Akademik Veri Yönetim Sistemi
ACS Applied Materials and Interfaces, cilt.18, sa.17, ss.25318-25336, 2026 (SCI-Expanded, Scopus)
π-Conjugated photoactive organic-semiconductor-based supercapacitor electrodes are emerging as next-generation energy storage systems that integrate light harvesting with electrochemical energy storage within a single platform. Among various photoactive materials, aza-BODIPY-based semiconductors have gained significant attention due to their strong and tunable near-infrared (NIR) absorption and versatile electronic properties, making them promising candidates for light-assisted energy storage applications.

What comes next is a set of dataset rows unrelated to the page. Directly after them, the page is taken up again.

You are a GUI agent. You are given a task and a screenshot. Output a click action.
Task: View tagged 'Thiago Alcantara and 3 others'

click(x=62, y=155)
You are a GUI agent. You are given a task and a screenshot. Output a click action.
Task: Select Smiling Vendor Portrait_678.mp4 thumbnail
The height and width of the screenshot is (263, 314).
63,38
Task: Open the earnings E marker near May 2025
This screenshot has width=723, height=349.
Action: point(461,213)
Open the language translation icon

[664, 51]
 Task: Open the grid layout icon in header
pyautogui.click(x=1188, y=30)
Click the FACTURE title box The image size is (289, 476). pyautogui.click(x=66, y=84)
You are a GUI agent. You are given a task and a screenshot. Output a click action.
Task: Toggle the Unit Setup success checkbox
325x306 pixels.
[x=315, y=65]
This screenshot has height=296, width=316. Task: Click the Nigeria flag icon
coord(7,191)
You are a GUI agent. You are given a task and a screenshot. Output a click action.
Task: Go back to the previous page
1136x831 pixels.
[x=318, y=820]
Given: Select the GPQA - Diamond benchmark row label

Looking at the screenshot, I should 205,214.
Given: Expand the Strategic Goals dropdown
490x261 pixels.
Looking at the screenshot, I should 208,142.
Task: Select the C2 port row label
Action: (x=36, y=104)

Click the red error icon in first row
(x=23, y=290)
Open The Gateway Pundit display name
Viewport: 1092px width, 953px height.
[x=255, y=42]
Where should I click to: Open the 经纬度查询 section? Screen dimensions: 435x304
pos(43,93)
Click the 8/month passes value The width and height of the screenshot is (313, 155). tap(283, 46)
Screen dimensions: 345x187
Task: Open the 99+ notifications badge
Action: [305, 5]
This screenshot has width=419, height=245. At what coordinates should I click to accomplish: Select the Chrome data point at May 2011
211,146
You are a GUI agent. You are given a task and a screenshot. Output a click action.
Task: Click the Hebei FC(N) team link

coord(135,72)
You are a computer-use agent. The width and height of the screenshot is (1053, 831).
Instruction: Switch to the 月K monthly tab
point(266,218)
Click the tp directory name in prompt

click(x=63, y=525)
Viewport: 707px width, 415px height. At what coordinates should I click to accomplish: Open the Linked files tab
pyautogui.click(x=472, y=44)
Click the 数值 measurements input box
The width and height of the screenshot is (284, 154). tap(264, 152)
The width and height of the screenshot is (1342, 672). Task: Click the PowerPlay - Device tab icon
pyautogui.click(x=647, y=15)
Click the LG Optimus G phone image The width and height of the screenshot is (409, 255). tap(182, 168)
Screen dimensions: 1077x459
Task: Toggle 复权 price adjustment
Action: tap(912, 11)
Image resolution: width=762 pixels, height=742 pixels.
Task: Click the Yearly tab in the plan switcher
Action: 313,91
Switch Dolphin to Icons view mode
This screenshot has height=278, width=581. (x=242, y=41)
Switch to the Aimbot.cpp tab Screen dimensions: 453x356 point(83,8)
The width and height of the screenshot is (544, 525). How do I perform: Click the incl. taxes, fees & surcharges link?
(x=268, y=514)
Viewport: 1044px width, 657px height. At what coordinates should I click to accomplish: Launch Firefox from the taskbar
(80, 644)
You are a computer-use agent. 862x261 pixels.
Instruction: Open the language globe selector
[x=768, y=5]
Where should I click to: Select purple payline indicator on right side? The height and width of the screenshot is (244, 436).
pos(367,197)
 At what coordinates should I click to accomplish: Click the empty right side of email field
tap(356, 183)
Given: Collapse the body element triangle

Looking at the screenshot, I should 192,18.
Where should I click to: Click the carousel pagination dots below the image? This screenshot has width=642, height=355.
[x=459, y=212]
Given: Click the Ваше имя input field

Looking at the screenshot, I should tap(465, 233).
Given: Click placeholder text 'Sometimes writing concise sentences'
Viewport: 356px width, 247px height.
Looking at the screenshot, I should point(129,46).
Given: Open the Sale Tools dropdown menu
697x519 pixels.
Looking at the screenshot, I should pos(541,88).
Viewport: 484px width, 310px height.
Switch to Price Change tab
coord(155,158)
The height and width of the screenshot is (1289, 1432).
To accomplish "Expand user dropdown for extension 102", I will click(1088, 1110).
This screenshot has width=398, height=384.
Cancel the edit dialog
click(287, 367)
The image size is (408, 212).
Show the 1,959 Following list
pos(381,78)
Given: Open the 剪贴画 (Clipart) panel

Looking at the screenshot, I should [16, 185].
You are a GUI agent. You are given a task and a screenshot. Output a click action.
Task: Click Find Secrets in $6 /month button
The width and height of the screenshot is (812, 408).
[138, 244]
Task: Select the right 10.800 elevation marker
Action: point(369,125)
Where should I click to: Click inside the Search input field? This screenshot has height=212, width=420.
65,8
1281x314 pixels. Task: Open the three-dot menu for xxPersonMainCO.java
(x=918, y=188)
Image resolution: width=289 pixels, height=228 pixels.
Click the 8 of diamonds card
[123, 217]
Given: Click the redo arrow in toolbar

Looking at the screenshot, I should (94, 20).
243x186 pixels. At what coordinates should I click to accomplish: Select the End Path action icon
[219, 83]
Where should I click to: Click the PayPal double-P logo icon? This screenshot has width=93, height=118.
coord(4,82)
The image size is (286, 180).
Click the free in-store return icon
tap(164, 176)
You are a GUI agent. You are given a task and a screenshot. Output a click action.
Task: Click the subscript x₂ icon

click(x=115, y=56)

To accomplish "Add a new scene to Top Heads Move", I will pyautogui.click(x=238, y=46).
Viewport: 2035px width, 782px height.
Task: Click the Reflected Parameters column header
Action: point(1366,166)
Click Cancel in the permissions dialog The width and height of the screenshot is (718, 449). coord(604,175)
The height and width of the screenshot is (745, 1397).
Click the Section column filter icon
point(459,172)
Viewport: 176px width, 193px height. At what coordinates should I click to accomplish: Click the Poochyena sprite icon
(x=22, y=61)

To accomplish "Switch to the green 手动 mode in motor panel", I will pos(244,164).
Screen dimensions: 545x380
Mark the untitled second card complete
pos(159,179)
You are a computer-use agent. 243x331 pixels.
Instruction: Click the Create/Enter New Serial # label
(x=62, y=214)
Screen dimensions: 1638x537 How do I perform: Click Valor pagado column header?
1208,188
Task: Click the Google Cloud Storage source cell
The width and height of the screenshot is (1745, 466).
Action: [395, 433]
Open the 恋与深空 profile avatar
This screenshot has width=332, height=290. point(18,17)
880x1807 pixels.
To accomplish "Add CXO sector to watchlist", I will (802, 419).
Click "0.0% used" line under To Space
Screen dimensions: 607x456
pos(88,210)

In this study, new π-conjugated polymer networks, TA-BODIPY-PN and HA-BODIPY-PN, were directly coated onto the electrode surface via a thiol–ene click reaction to fabricate supercapacitor electrodes to use in photoelectrochemical supercapacitor applications. Supercapacitor performance tests showed that both devices predominantly exhibit a pseudocapacitance charge storage mechanism. The TA-BODIPY-PN-based electrochemical cell exhibited better performance than the HA-BODIPY-PN (318.45 F/g) by exhibiting a specific capacitance of 426.06 F/g and an energy density of 59.17 Wh/kg at a current density of 1 A/g. Upon surface illumination of the TA-BODIPY-PN electrode, the specific capacitance increased by approximately 74% to 740.29 F/g. This photoassisted capacitive enhancement is attributed to the strengthened ion-electron interactions at the interface by the photoexcited charge increase in the polymer, while the stable performance of the cells above 85% after 10000 cycles indicates that these NIR-absorbing materials are strong candidates for light-assisted supercapacitors.